LONDON (Reuters) - Gold slipped toward $1,135 an ounce in Europe on Friday as the dollar firmed, dampening the momentum which has lifted prices more than 9 percent this month.

Spot gold touched a low of $1,135.60 an ounce and was bid at $1,137.15 an ounce at 7:16 EST (1216 GMT), against $1,143.50 late in New York on Thursday.

U.S. gold futures for December delivery on the COMEX division of the New York Mercantile Exchange fell $4.40 to $1,137.50 an ounce.

But the metal could be poised to break out to new highs if the dollar's recovery falters, analysts said.

"At the moment it looks like gold is awaiting the next big clue for a further push beyond $1,154, as current fundamentals seem to have been totally factored into the price," said Pradeep Unni, senior analyst at Richcomm Global Services.

"The dollar index is hovering above the 75 zone and that strength is keeping the lid on gains," he added. "(But) the current uptrend is pretty much intact."

The dollar index firmed 0.64 percent on Friday as investors shed riskier investments.

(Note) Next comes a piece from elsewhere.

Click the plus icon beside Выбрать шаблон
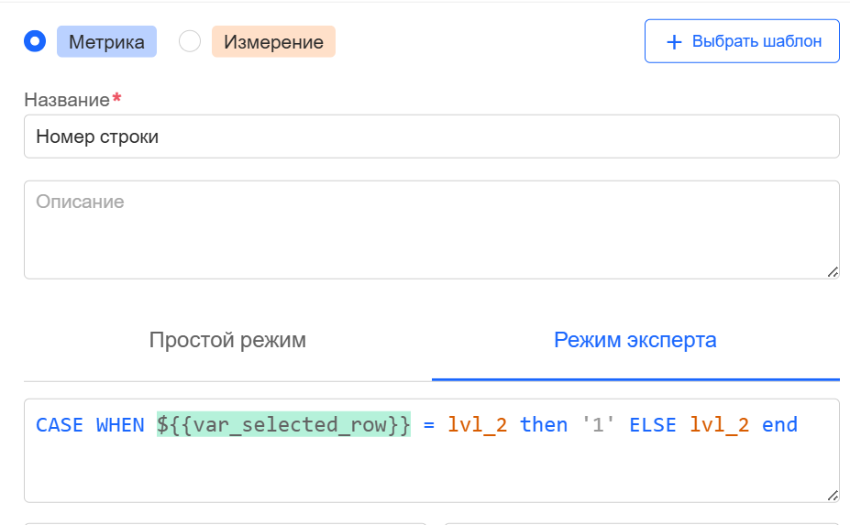850x525 pixels. [674, 41]
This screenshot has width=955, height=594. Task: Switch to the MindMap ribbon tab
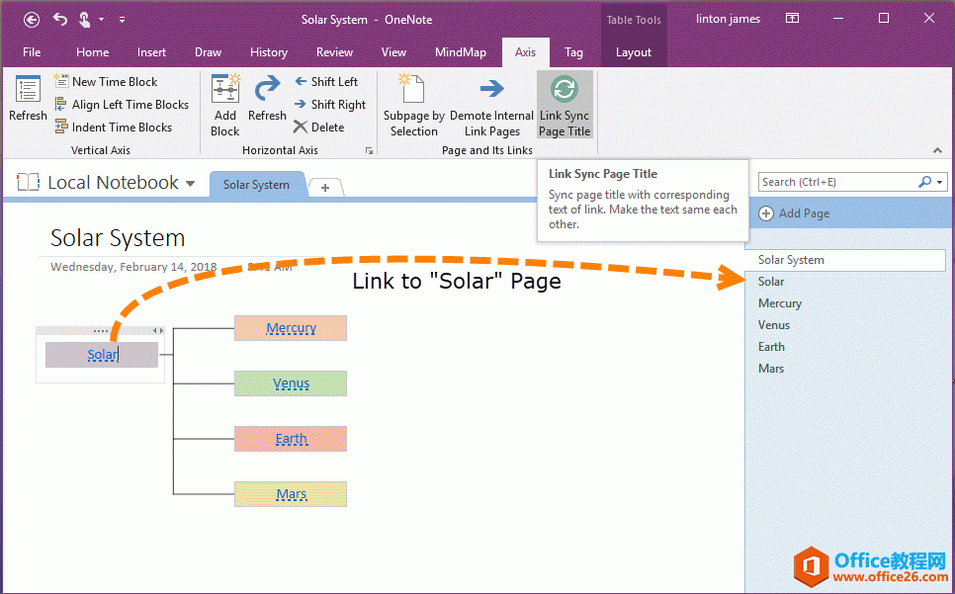[x=461, y=52]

European shares fell for a fourth session, and U.S. stock futures declined.

Strength in the U.S. unit weighs on gold, as it cuts its appeal as an alternative asset and makes dollar-priced commodities more expensive for holders of other currencies.

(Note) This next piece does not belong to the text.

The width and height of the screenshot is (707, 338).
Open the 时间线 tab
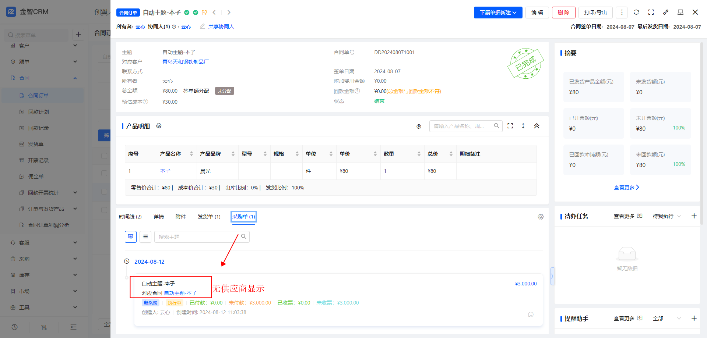click(130, 217)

However, gold has enough support from investment interest and technical momentum to resist this pressure, analysts said.

"Normally gold has an inverse relationship with the dollar," said JP Morgan in a note. "However, when fundamentals make gold more attractive, it overcomes its normal relationship."

Investor interest in gold was boosted early this month by a spate of central bank gold purchases, including India's acquisition of 200 tons of bullion from the IMF.

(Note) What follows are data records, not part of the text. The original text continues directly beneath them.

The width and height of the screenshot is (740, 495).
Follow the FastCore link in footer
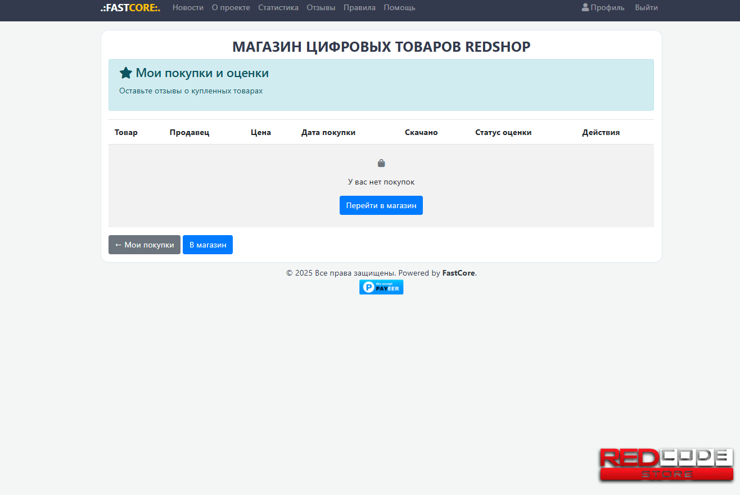[458, 273]
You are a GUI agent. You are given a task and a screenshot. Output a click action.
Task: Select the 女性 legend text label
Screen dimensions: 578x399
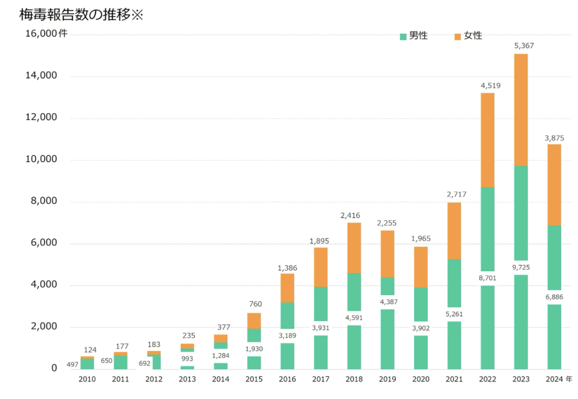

The upward move resulting from this pushed gold through key technical resistance levels, fuelling strong momentum buying which took gold to a record $1,152.75 an ounce on Wednesday.

INFLATION HEDGE

Analysts said gold was likely to take support from interest in the metal as a hedge against inflation, which some fear will hit the markets longer term as a result of quantitative easing.

Andrew Cole, manager of the Baring Multi Asset Fund, told Reuters on Thursday that gold could hit new highs this year and next as investors look for an inflation hedge. Continued...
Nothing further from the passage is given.